[[ EXERCISE MATERIALS open ]]

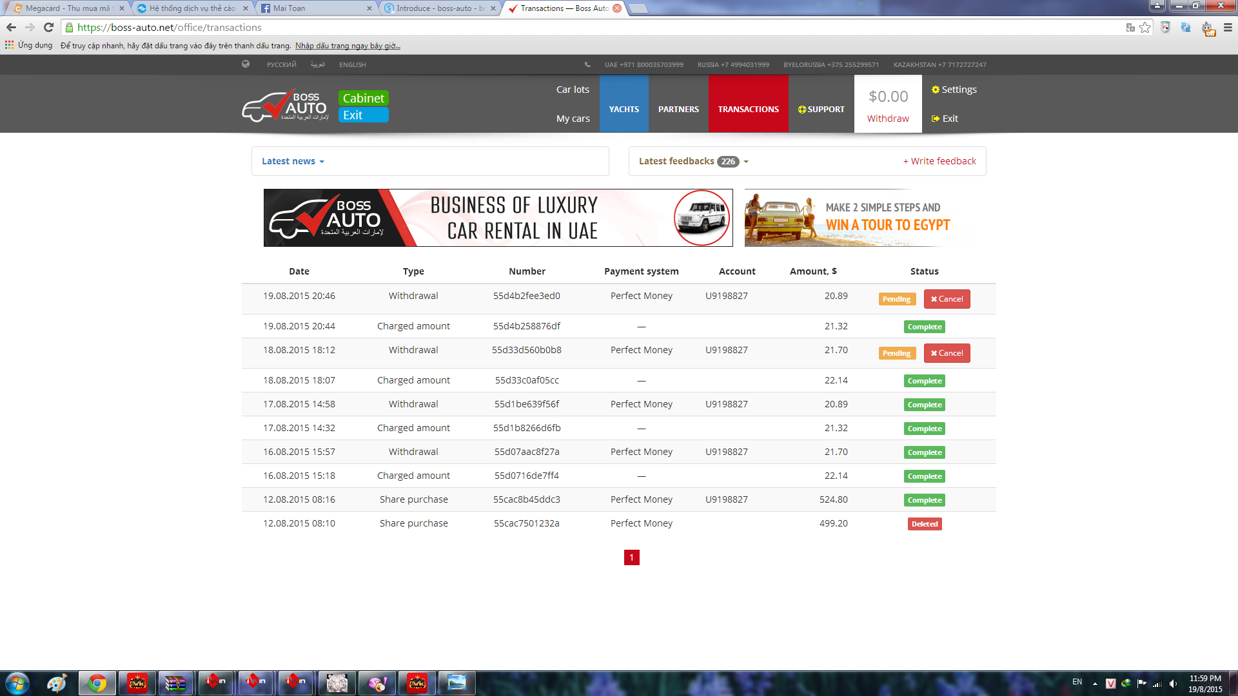The image size is (1238, 696).
Task: Open the YACHTS menu tab
Action: (x=624, y=109)
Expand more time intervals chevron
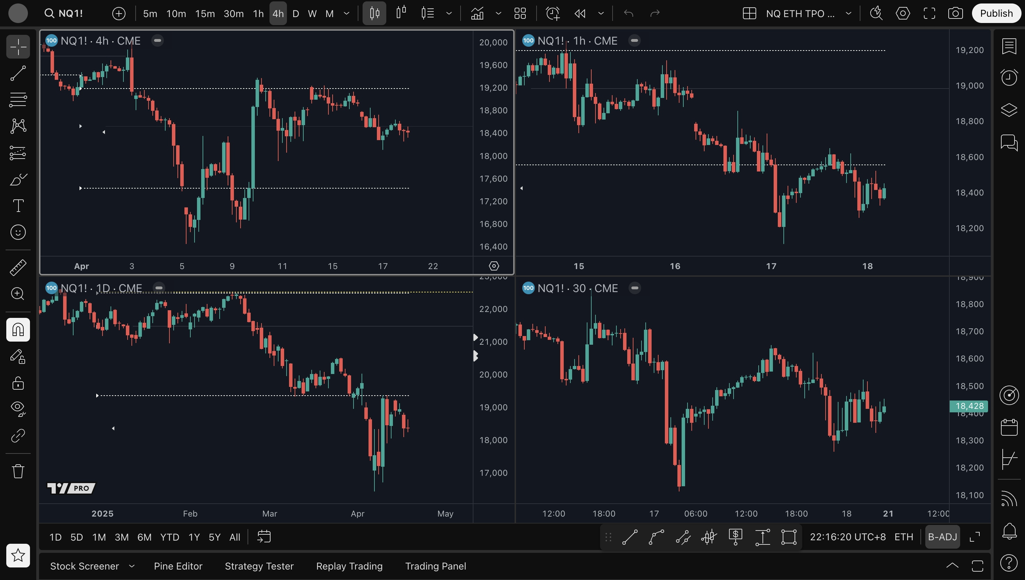1025x580 pixels. (x=347, y=14)
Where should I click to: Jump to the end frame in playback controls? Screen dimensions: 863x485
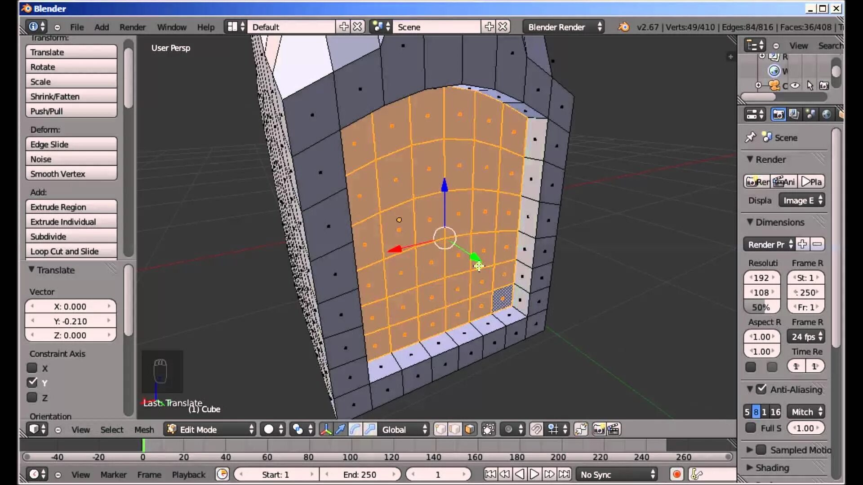point(565,474)
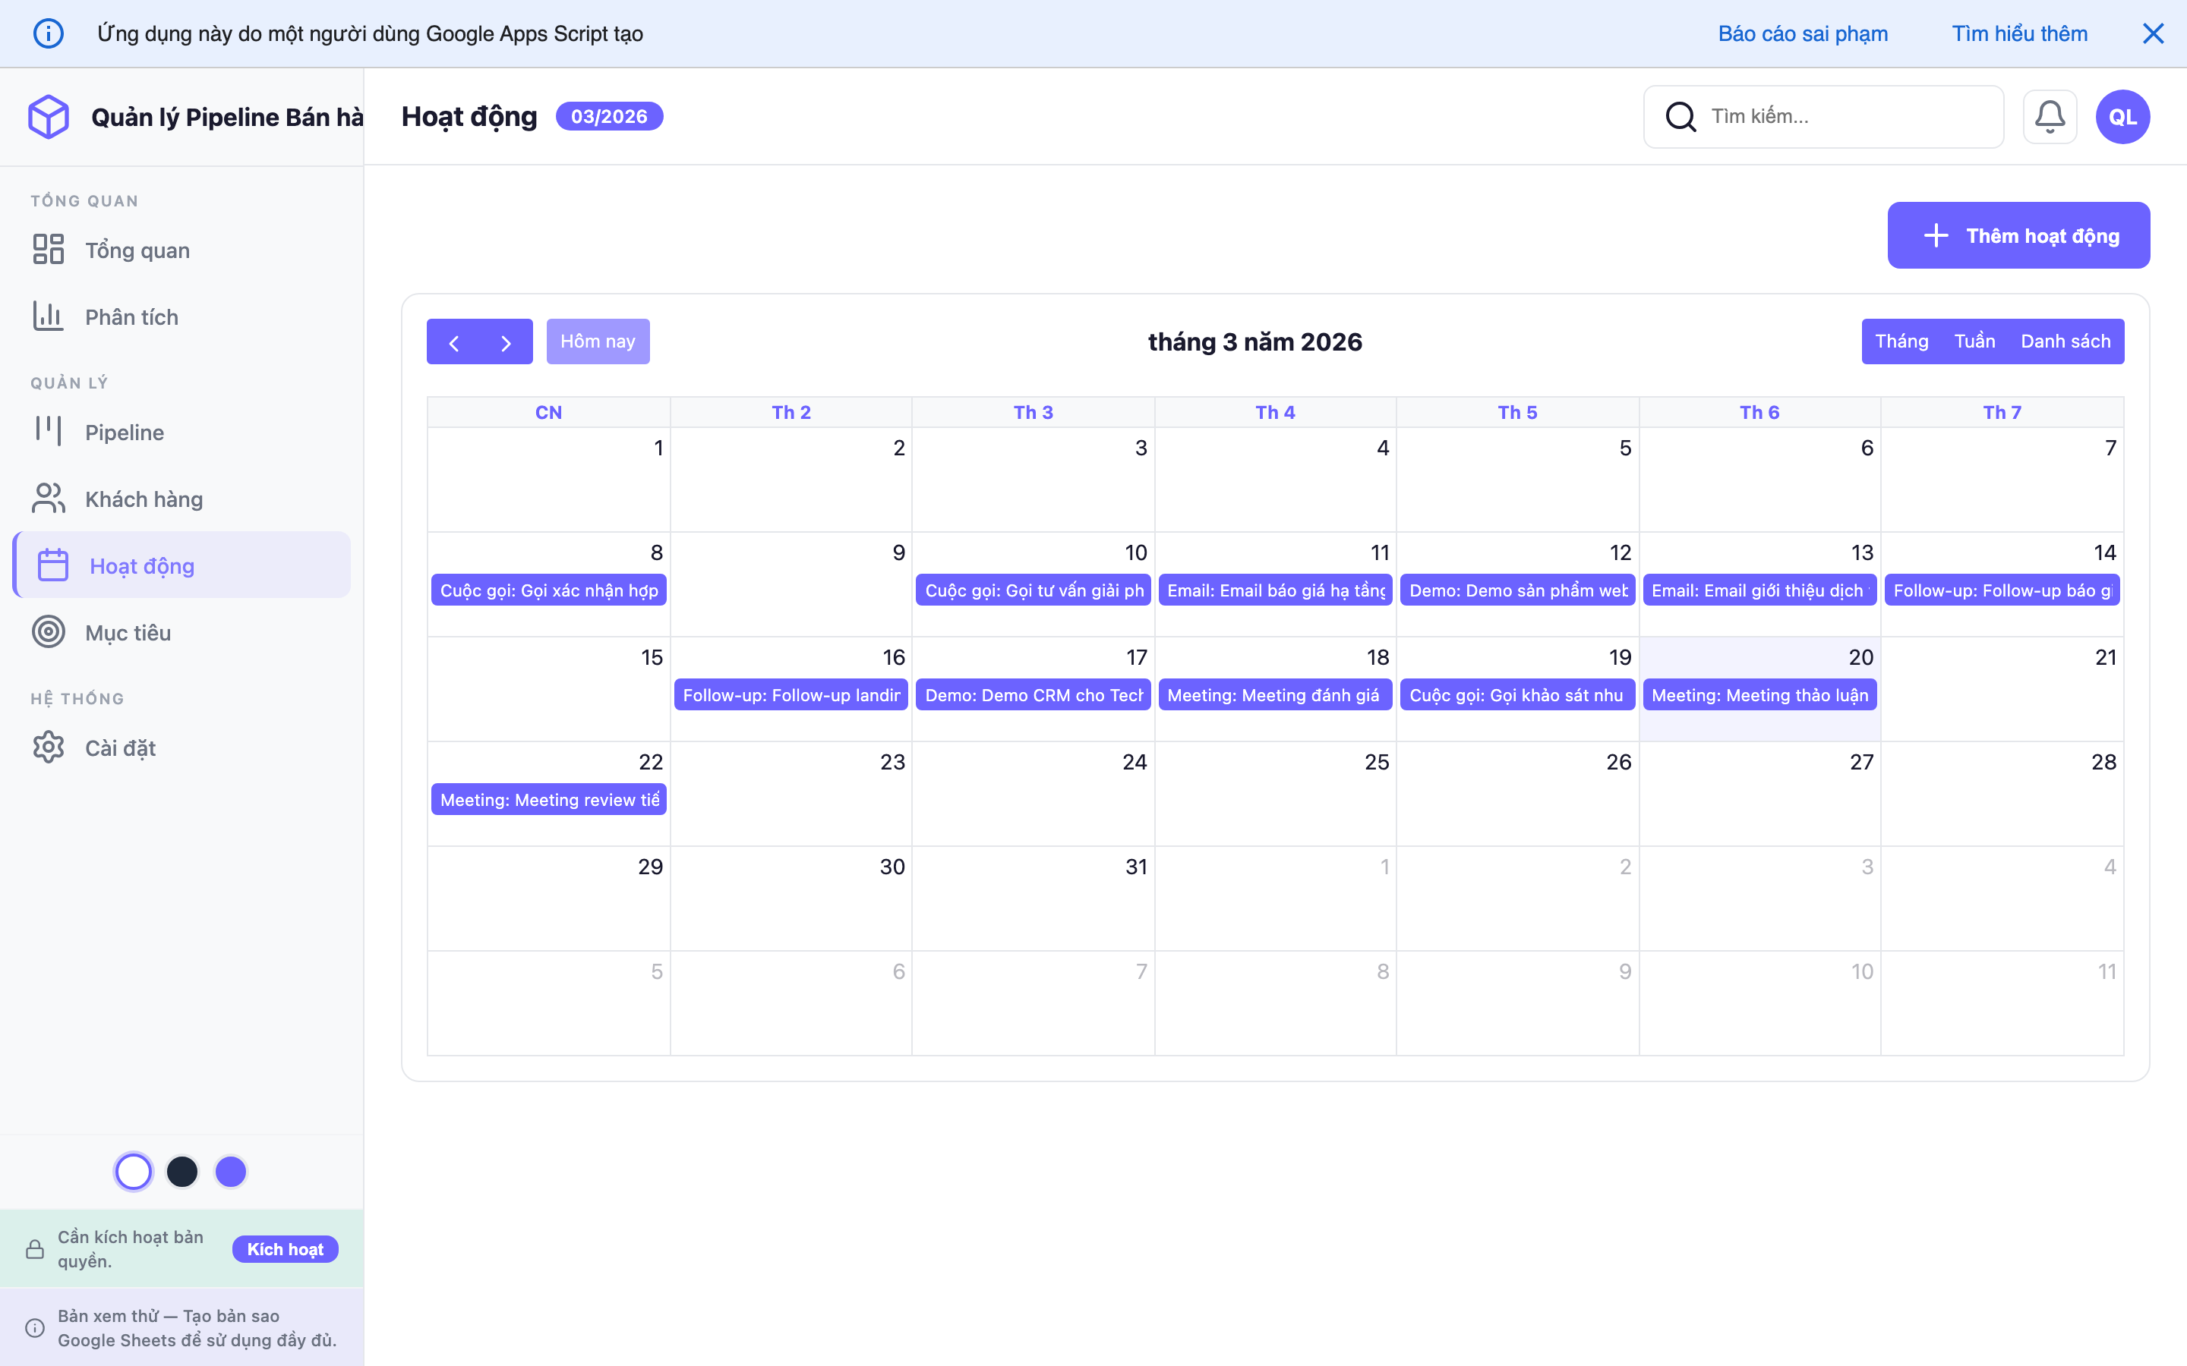The height and width of the screenshot is (1366, 2187).
Task: Go to next month with right chevron
Action: (506, 342)
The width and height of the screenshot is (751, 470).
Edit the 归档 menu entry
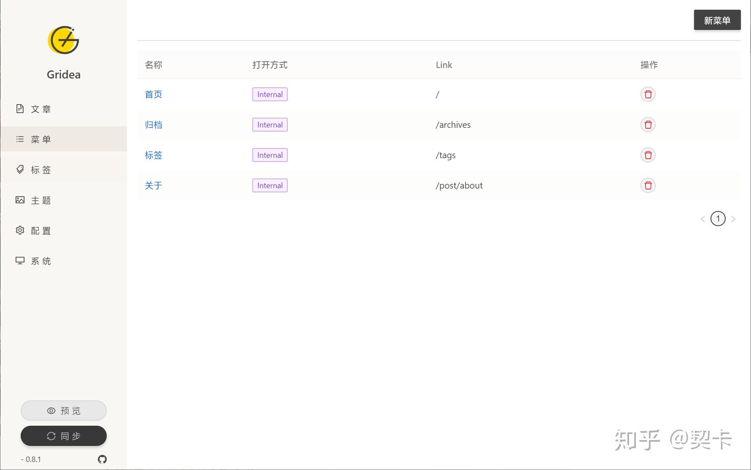pyautogui.click(x=153, y=124)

[[ EXERCISE MATERIALS closed ]]

TASK DIRECTIONS: Only the lines from the one containing "The width and" through the end of the records are wanted, set down exactly and without their pictures.

WRITTEN RESPONSE:
The width and height of the screenshot is (751, 470).
Edit the 归档 menu entry
pyautogui.click(x=153, y=124)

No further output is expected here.